The story behind the bison.

Dakota OutRight didn’t appear out of nowhere — it grew from decades of quiet, determined organizing by real people in North Dakota who refused to let their community go unseen.

1984
North Dakota’s first Pride
Fargo celebrated its first recognized gay pride week, with Mayor Jon Lindgren formally signing a decree recognizing the celebration — a small but significant moment for visibility in the Northern Plains.
1999
Equality North Dakota founded
Statewide organizing begins in earnest, campaigning for the inclusion of sexual orientation and gender identity in North Dakota’s civil rights protections.
Late 2003
Dakota Good Friends formed
Dan Tokach, Ron Hildahl, and their friends started Dakota Good Friends in Bismarck — hosting Pride events, dances, and social gatherings to build community where there wasn’t much of one yet.

SET TASK A
In the listing, repeat the lines word for word, beginning at the line that contains "Given: Toggle the returned series in legend" and stopping after the line that contains "pos(430,78)".

Entries for locating text and elements

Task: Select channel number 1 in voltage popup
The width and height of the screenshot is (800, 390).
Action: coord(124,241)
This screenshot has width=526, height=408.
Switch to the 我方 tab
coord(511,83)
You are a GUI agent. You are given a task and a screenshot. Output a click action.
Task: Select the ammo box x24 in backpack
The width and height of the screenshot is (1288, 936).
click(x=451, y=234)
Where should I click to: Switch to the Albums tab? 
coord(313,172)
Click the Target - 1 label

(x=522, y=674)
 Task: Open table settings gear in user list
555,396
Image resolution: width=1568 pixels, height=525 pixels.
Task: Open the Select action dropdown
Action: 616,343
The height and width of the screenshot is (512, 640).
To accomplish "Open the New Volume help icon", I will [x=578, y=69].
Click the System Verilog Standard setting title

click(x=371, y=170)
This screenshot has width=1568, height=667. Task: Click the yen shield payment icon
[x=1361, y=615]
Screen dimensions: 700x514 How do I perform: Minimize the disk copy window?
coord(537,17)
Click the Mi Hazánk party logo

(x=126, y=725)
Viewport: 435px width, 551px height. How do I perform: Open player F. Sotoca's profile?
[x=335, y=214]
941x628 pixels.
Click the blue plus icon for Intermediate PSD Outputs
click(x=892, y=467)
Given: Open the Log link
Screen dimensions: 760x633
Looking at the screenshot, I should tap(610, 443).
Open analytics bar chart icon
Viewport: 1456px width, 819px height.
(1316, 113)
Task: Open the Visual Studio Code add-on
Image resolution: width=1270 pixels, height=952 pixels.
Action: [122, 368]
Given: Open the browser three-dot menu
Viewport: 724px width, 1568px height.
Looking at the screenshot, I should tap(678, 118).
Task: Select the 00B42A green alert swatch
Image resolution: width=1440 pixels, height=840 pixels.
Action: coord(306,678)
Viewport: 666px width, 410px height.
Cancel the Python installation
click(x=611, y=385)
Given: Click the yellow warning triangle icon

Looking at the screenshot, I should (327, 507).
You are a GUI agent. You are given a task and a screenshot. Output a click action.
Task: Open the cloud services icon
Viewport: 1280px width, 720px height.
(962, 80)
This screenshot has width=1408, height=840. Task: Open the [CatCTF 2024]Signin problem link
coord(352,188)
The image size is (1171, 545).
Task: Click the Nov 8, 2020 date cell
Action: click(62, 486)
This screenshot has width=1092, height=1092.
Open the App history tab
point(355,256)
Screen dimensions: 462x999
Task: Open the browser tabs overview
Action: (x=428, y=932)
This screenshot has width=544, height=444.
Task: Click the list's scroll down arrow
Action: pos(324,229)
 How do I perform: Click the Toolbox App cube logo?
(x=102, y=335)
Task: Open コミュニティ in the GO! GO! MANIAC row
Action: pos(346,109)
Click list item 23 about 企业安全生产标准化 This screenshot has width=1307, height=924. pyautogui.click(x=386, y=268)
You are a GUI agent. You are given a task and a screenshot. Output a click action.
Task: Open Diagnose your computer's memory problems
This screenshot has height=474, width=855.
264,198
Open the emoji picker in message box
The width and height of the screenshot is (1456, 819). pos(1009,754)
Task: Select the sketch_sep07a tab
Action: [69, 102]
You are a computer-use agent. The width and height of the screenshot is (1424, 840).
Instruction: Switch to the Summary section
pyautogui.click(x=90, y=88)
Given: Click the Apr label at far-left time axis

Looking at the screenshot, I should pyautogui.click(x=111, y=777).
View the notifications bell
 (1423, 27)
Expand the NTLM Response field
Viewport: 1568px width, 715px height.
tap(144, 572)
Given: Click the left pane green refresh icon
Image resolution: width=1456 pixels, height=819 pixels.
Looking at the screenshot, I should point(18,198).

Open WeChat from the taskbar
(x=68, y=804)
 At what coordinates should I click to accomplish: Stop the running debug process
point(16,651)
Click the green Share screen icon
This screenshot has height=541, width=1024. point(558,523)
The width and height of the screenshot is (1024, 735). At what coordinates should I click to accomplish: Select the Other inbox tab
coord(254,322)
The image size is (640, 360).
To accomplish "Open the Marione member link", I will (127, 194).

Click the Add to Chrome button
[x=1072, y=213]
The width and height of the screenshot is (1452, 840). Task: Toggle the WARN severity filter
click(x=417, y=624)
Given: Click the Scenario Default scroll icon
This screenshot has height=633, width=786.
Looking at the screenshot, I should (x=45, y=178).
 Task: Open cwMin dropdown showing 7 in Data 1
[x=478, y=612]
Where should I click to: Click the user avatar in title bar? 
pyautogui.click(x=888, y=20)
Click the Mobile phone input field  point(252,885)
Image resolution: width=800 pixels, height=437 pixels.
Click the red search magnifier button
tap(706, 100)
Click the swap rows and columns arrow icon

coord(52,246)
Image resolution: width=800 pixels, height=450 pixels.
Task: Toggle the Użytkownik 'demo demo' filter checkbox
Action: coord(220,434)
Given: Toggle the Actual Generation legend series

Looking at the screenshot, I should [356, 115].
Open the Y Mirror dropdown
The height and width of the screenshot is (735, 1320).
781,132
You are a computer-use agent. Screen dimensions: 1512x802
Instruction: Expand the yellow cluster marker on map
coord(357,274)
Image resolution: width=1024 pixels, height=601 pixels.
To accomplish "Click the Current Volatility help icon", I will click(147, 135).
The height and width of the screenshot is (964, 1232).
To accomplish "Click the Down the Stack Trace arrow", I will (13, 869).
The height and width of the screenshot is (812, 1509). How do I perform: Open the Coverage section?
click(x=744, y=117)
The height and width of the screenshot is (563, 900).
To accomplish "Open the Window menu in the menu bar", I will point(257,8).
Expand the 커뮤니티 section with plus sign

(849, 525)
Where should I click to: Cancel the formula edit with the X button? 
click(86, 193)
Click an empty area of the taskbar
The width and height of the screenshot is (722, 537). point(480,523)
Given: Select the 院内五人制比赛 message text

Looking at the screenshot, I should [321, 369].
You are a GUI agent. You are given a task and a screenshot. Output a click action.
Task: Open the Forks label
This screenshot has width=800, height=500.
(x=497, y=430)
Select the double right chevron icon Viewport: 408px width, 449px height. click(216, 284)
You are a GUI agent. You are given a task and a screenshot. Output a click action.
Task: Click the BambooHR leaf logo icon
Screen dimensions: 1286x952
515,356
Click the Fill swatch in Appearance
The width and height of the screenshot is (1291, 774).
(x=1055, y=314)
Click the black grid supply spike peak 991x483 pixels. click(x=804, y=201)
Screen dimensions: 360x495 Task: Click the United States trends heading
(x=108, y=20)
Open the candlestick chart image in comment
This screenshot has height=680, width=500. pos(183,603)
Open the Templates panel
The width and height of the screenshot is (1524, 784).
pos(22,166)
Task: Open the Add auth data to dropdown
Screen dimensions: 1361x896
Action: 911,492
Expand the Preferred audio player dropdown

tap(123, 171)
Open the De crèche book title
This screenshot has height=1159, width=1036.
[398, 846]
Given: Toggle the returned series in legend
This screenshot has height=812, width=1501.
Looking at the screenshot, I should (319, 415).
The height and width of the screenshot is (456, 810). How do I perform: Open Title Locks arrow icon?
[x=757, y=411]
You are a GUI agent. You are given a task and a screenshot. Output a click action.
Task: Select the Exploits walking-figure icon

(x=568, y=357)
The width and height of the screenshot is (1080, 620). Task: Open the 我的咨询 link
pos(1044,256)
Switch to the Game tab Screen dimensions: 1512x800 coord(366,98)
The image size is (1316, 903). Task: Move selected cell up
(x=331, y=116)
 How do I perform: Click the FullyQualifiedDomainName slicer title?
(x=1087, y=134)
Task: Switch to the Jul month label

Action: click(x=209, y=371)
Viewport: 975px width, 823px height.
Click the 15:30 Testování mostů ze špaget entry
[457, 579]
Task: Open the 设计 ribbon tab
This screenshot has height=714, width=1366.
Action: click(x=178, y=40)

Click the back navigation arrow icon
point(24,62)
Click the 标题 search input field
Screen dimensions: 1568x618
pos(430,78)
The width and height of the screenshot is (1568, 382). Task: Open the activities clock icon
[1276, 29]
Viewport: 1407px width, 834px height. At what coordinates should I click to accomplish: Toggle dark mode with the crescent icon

SET TASK B
Continue the text about the history behind Dakota OutRight from the point where it stops.

EXPECTED ANSWER A
Given: Toggle the returned series in legend
This screenshot has height=812, width=1501.
Looking at the screenshot, I should (319, 415).
The height and width of the screenshot is (456, 810). How do I perform: Open Title Locks arrow icon?
[x=757, y=411]
You are a GUI agent. You are given a task and a screenshot. Output a click action.
Task: Select the Exploits walking-figure icon

(x=568, y=357)
The width and height of the screenshot is (1080, 620). Task: Open the 我的咨询 link
pos(1044,256)
Switch to the Game tab Screen dimensions: 1512x800 coord(366,98)
The image size is (1316, 903). Task: Move selected cell up
(x=331, y=116)
 How do I perform: Click the FullyQualifiedDomainName slicer title?
(x=1087, y=134)
Task: Switch to the Jul month label

Action: click(x=209, y=371)
Viewport: 975px width, 823px height.
Click the 15:30 Testování mostů ze špaget entry
[457, 579]
Task: Open the 设计 ribbon tab
This screenshot has height=714, width=1366.
Action: click(x=178, y=40)

Click the back navigation arrow icon
point(24,62)
Click the 标题 search input field
Screen dimensions: 1568x618
pos(430,78)

EXPECTED ANSWER B
2004
Dakota OutRight is born
Dakota OutRight emerged from Dakota Good Friends, with Sherri and Vickie Paxon stepping into leading roles. Q-Talk, LGBTQ+ support sessions, and Bismarck Pride became the early heartbeat of the org. Brad Perkins also launched Caring Community Contacts, a support group for HIV+ community members.
2013
Pivot to advocacy and community building
DOR shifted its focus from entertainment to advocacy and deeper community organizing — laying the groundwork for the programs, training, and partnerships that would define the next decade.
2014 – 2017
QTalk & QSpace take shape
Two of DOR’s most beloved programs were born during this stretch. QTalk created space for real, honest community conversation. QSpace gave LGBTQIA2S+ North Dakotans a place to simply exist together — no agenda, just community.
2016
Creating Safe Spaces & the ND LGBTQ+ Summit
Dakota OutRight launched Creating Safe Spaces — a training program helping organizations, schools, and workplaces across North Dakota become more welcoming for LGBTQIA2S+ people. Grant funding arrived to support the work, which also gave rise to the Annual North Dakota LGBTQ+ Summit — a statewide gathering that brought advocates, community members, and allies together around shared goals.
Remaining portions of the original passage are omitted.